May 30, 2008
This past week, the release of Scott McClellan’s book, What Happened, pushed the failed campaign of Hillary Clinton right out of the news. Among the subjects raised in McClellan’s book, was his point that the so-called “liberal media” enabled an uncritical mindset during the run-up to the Iraq war, facilitating Congressional approval of Bush’s war effort. The point made by McClellan has resulted in a surprising amount of self-analysis by the mainstream media and some good criticism by those, referred to by Karl Rove as “Leftist Bloggers”. On the website Media Matters for America, Eric Boehlert wrote an article concerning a September 27, 2002 speech given by Sen. Edward Kennedy. Kennedy’s speech targeted six aspects of the war, which have now become widely-expressed criticisms, voiced by politicians and commentators who opposed of our invasion of Iraq. Boehlert analyzed the scant coverage given to this speech by broadcast news, cable news and the press. One humorous example concerned how Chris Matthews sandwiched Kennedy’s name between the names of Barbara Streisand and Tom Cruise:
Tonight on Hardball, Barbra Streisand, Senator Ted Kennedy, and Tom Cruise speak out as debate picks up in Washington and in Hollywood over whether this country should attack Iraq.
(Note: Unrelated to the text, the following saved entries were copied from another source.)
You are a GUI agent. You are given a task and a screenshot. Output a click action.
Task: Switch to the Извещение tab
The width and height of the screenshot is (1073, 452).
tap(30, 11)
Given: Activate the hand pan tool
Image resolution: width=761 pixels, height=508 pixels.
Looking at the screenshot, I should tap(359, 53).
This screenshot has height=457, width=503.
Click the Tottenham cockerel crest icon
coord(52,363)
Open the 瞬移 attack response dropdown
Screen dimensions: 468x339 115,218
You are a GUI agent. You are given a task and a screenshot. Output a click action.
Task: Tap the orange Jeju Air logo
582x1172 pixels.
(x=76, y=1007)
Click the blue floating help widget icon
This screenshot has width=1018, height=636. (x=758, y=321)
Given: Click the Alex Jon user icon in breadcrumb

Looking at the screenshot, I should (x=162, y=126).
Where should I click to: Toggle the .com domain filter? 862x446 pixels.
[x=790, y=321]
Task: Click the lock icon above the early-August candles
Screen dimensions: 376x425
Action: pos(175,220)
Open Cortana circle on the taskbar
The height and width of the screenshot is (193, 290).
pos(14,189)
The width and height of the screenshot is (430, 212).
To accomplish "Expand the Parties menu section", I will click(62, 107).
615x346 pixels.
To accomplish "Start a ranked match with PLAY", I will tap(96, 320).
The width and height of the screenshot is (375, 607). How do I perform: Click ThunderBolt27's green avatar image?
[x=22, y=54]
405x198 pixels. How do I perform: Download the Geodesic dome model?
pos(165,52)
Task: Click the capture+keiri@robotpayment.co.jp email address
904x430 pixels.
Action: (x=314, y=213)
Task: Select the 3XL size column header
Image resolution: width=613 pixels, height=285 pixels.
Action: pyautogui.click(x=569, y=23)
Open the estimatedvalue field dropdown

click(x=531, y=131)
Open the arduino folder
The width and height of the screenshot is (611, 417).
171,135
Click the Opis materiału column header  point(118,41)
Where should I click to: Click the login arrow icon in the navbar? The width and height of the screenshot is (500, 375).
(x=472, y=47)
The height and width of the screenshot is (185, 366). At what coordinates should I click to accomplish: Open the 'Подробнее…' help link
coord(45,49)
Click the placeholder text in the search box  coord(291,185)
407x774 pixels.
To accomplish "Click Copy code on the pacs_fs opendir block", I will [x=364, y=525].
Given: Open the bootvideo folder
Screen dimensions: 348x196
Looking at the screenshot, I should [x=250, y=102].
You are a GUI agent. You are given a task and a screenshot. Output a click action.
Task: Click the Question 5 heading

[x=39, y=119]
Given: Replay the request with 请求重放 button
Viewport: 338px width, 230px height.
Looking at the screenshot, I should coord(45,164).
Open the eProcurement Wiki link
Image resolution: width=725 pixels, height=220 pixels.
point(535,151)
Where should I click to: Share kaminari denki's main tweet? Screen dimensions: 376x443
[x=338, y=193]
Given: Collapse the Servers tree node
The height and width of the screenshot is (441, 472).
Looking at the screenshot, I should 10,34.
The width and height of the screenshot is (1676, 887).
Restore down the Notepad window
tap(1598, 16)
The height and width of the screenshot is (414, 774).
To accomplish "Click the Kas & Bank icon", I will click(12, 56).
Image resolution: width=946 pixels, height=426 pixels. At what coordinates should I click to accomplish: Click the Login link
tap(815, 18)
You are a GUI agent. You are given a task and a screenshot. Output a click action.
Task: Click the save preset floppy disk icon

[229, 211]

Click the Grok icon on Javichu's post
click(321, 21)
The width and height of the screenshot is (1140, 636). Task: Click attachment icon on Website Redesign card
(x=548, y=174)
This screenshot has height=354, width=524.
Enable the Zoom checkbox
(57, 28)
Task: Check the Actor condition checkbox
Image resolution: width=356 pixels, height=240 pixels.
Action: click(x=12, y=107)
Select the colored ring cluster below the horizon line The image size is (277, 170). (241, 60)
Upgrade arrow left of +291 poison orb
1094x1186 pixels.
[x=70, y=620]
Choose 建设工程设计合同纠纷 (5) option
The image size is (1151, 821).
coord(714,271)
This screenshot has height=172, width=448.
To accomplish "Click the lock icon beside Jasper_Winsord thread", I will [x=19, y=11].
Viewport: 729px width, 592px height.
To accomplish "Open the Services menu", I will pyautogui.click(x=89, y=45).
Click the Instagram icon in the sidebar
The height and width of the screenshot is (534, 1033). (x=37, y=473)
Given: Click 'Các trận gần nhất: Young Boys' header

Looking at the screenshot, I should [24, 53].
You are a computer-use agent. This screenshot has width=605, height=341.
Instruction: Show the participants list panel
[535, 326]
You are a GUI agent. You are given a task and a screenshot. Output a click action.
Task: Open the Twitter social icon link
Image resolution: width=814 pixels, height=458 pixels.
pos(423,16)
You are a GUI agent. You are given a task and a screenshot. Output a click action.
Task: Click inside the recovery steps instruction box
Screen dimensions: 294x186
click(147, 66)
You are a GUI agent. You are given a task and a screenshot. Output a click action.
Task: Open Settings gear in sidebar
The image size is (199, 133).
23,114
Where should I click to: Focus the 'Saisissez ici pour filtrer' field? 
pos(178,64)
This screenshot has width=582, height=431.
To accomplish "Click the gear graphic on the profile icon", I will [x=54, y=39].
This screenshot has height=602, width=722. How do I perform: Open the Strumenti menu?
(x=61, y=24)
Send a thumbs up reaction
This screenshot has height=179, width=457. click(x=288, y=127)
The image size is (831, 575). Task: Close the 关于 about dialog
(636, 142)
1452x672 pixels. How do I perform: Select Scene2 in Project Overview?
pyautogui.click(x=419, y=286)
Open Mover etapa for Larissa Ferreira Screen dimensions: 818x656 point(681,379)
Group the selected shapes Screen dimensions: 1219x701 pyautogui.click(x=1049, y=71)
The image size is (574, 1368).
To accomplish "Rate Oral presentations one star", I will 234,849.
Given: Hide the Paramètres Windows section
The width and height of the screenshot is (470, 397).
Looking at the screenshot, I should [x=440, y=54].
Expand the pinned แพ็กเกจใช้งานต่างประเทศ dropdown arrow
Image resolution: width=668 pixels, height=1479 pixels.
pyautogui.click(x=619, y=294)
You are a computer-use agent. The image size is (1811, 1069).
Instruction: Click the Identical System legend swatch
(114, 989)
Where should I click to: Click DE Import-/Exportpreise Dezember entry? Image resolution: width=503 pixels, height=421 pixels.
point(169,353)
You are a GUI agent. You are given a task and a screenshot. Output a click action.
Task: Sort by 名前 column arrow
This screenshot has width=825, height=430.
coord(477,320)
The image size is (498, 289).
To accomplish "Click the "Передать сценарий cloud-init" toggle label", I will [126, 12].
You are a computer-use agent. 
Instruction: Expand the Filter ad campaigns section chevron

Boehlert was surprised to find the show’s guests discussing the opinions of the celebrities as seriously as they discussed Senator Kennedy’s argument against the invasion.
Meanwhile, Jason Linkins of The Huffington Post, followed up on a remark made by CNN’s congressional correspondent, Jessica Yellin, appearing on Anderson Cooper 360 as a part of a panel discussing McClellan’s book. Ms. Yellin admitted that during the run-up to the war, “the press corps was under enormous pressure from corporate executives, frankly, to make sure that this was a war that was presented in a way that was consistent with the patriotic fever in the nation and the president’s high approval ratings”.
Throughout the primary season, we have seen Hillary Clinton take plenty of heat for her vote authorizing the use of military force in Iraq. John Edwards took less heat for his vote, because he admitted it was a mistake. Now, thanks to Scott McClellan, the media are being forced to account for their fair share of the blame in selling this war to the American public. Don’t be surprised if someone follows up with a movie discussing media complicity in what McClellan has described as a “propaganda campaign”.
We are all familiar with Judith Miller’s efforts at The New York Times to help promote the invasion of Iraq. McClellan’s observation that the “liberal media” are partially to blame for promoting this war, may result in the identification of more “liberal media” cheerleaders for the Iraq invasion, as well as an understanding of their numerous motives.